Only some 100 years ago the production of cork became important to Portugal.  That was when the cork industry started producing stoppers for wine bottles and champagnes.  

Cork is nowadays being used to produce all kinds of things, such as cloths, floors, handbags and shoes.  This material has very specific qualities.  It insulates, it is light and fire-resistant, it does not absorb water and  is very elastic.  Even NASA uses cork.

- more about cork -

donkeys in the serra

The donkey (burro) lived and worked with the farmers of the serra for countless generations.  These animals carried their food and water, for no payment. Just some straw or rough vegetation is all they ask for.  The donkey is a symbol for a way of life that was practical and simple and that used family traditions and skills.  Farmers have lived with the working animals for thousands of years.

Nowadays there are not that many Portuguese living in the countryside anymore.  The young people often prefer the villages and cities because it is easier for them to find a job there.  More and more quintas (farms) are left to become ruins.  Hopefully, one day, they will find their way back to keep the traditions and culture of this specific part of Portugal alive.   It would be a shame if so much knowledge and so many skills would disappear.

Since a few years a whole category of former urbanites - especially from Northern Europe - are finding their "place in the sun" in this region, bringing genuine relief to rural areas.  They are not only retired people searching for a calm, sunny place to live, but also "entrepreneurs" taking over businesses that the Portuguese no longer want. They live side by side in harmony with their Portuguese neighbours.  Especially the older locals are happy to have neighbours again, even "estrangeiros". 

The "Esteva" (cistus flower or rock rose) symbolises the threats and opportunities for this area. This flower may in fact announce the irreparable desertification as well as the start of a regeneration. But it is worth noting that the inhabitants of the Serra (Serranos) have given the name "Bonanza" (prosperity) to the season when the cistus covers the hills with millions of sweet-smelling white flowers.

esteva - rock rose - cistus

The flower itself is delicate and pretty, but the plant it grows on is tough and you would never plant it in your garden for its beauty, but it gets a hot fire started in no time. This image fits the mountainside perfectly. 
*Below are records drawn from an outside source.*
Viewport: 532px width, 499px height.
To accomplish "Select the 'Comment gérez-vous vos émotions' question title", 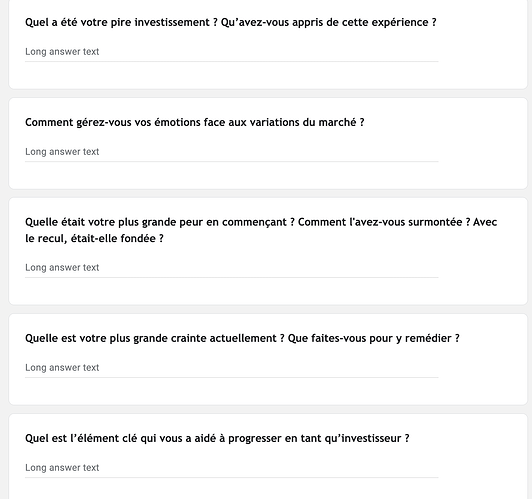I will coord(195,122).
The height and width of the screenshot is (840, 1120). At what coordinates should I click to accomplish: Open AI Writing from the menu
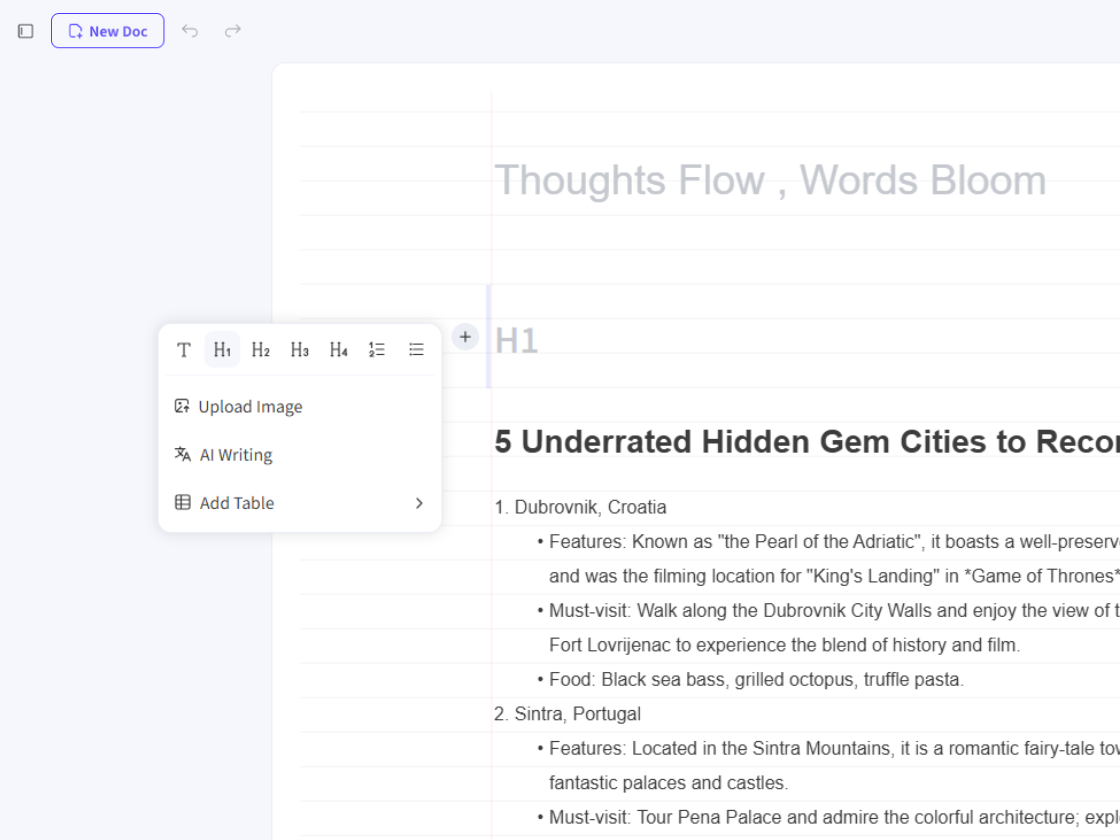236,455
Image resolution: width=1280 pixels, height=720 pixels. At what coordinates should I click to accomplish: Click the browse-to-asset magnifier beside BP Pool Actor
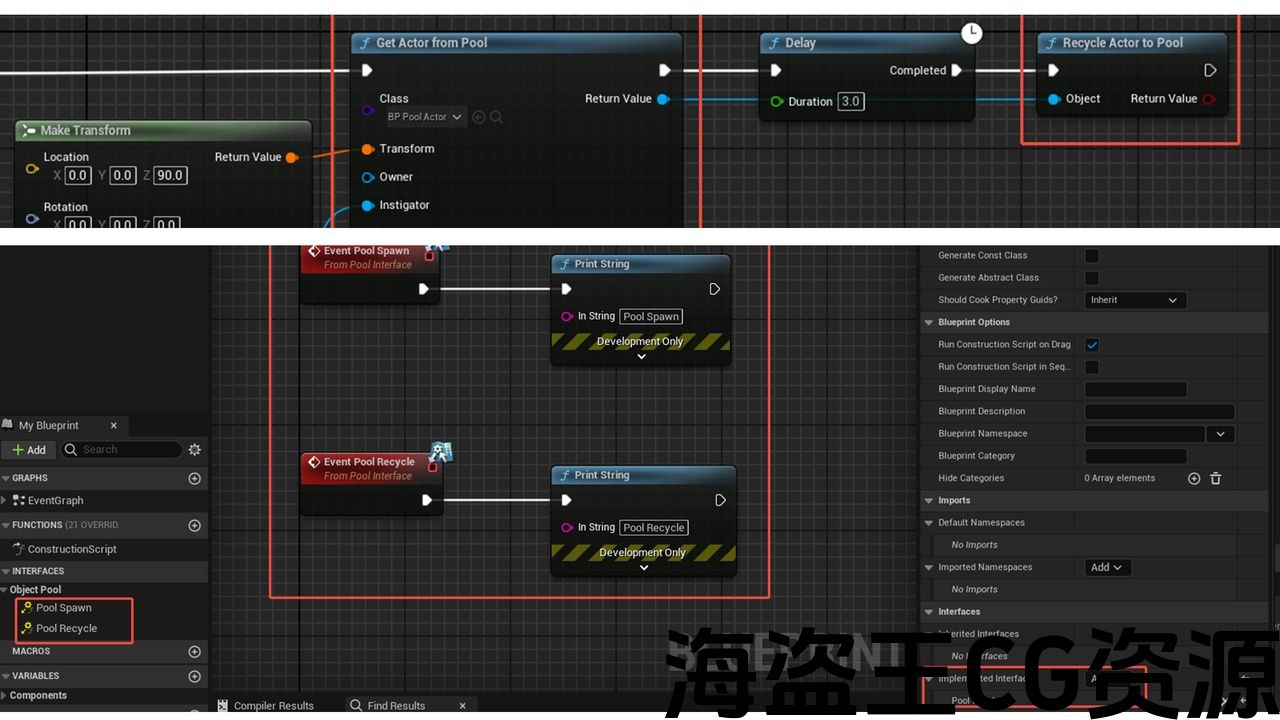(x=496, y=117)
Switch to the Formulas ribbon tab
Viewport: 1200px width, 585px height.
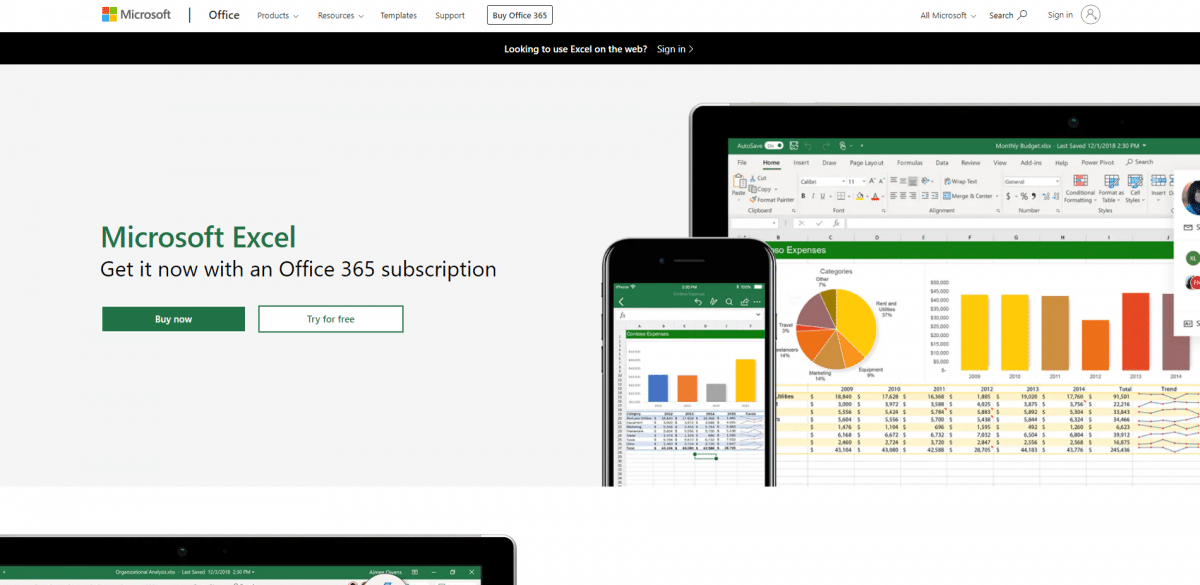[x=910, y=163]

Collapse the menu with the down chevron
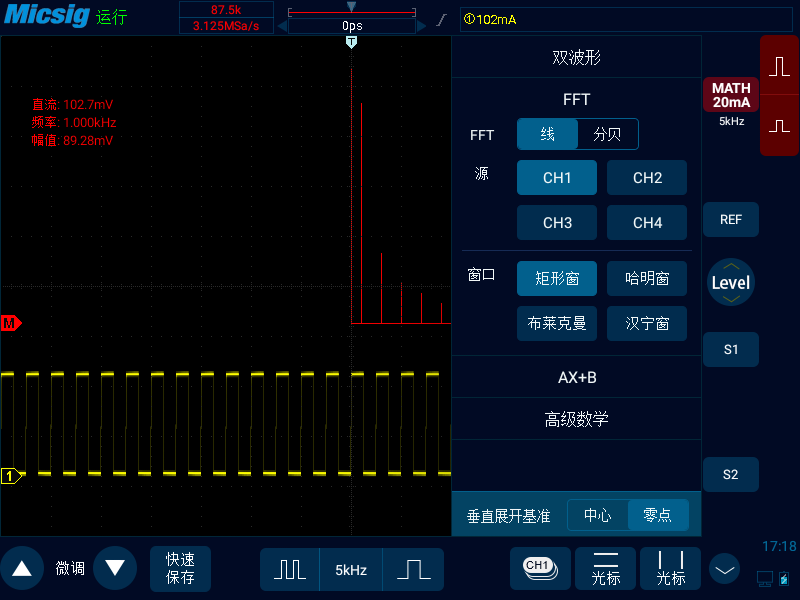724,568

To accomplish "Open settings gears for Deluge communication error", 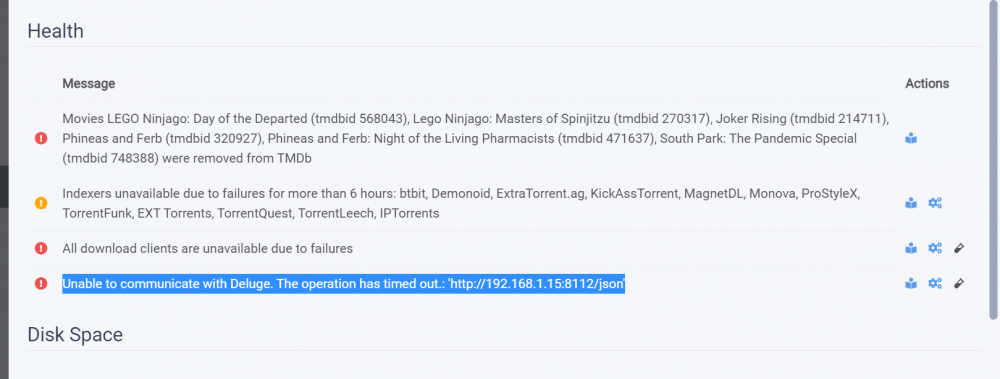I will pyautogui.click(x=935, y=283).
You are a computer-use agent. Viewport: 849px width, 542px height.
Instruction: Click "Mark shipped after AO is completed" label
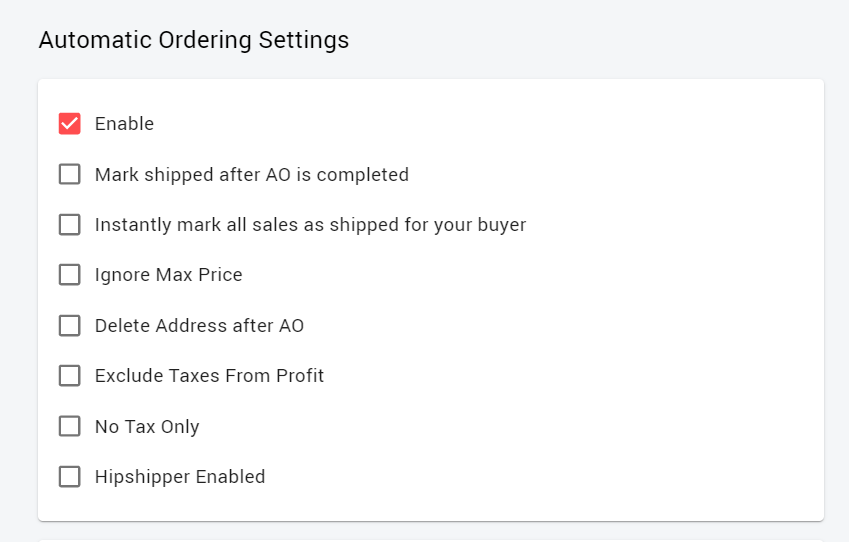[x=251, y=175]
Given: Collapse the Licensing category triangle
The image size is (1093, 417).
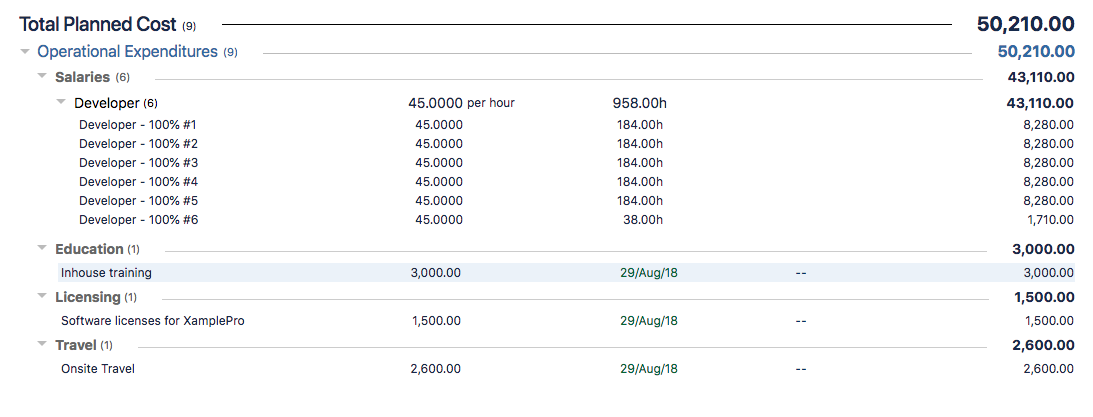Looking at the screenshot, I should (x=42, y=297).
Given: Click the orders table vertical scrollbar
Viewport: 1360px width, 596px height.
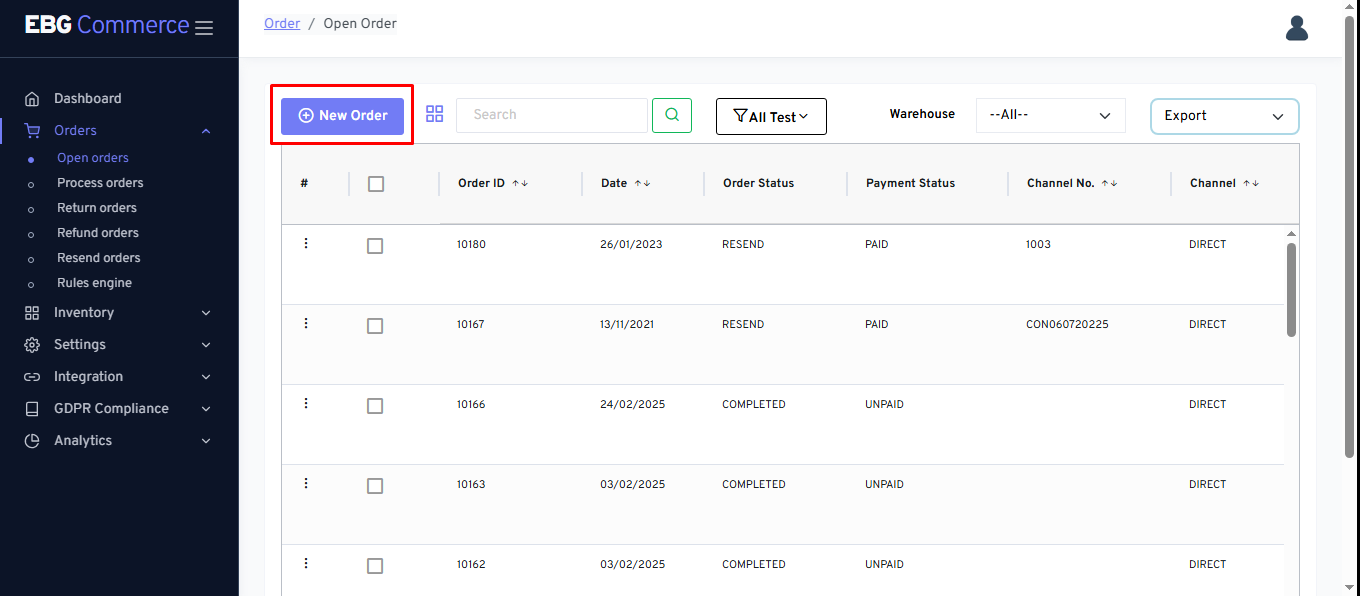Looking at the screenshot, I should 1291,290.
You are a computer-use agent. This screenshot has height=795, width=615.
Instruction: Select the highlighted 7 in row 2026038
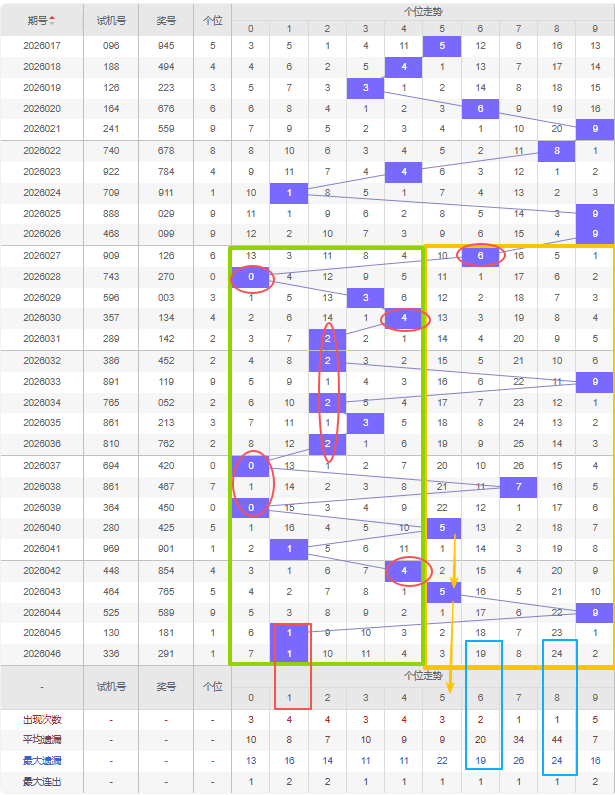pos(518,486)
Nature from January till December


January:  oranges are ripening, almond trees blossom.  Time of matança (pig slaughter).
February:  Mimosa flowers
March: pear and plum blossom, lavender flowers, frogs, toats and swallows appear, the first cuckoo´s call announces spring
April:  esteva (rock rose) flowers, poppies, daisies, orchids and wildflowers are abbundant.  Orange trees blossom and release their perfume.  The loquat (nespera) fruit is ready to eat.  The bee-eater is busy.
May: time for the snales (caracois), apricots, pomegranate flowers.  Wild herbs and many wild flowers.
June:  oleander blooms, nectarines and peaches are ready to be eaten
July:  cork harvest
August: carob pods harvest (alfarrobas), aromatic inula, gum cistus, figs, grapes, mint.  Start of the hunting season.
September: pomegrantes and almonds are harvested
October:  olives and medronho (strawberry tree fruit) can be harvested.  
November:  chestnuts, fungi, olives and medronho are gathered after the first autumn rains.
December:  bermuda buttercup, crown daisies, nespera blossom, medronho flowers


 

 

countryside - S. Marcos da Serra

 

sheep in the countryside

 


In the countryside you will see a lot of  olive trees (oliveiras) that produce the fruit used to make a wonderful and healthy oil (azeite).  The locals also prepare the olives with herbs such as oregano and garlic, to eat them with a drink or a meal. For a recipe have a look at "traditional food". 


Odelouca river, S. Marcos da Serra


The river curving through the hills is called the Odelouca.  During the summertime it can almost run dry, but during heavy rainfalls in the winter or spring, it is possible that it floods a lot of land. 


Odelouca after heavy rain


This vegetable garden (horta) is being taken care of by one of the farmers in the serra. The soil in the hills is not very fertile and is full of stones and schist.  So before planting, the soil has to be prepared with natural fertilizer and a system of gutters is made for the water to spread between the plants.  Tomatoes, corn, peppers, beans, onions, garlic, melons, potatoes and cabbage can be harvested after a lot of work has been done.  


vegetable garden in S. Marcos da Serra

 

Water is very precious in the Algarve, especially since the winters are becoming dryer and the summers longer and warmer. 

Most houses in the countryside have a barragem (dam), a well and/or a borehole to provide with enough water for the long, hot summertime.  Often they also have one or more cisterns to store the water in.  

nespera

 

wild flowers and herbs in the serra


People watch the moon carefully and use their old traditional wisdom to plant and harvest according to the different phases of the moon.

Although based on folklore and superstition, there is also some scientific evidence that proofs that e.g. seeds will absorb most water at full moon.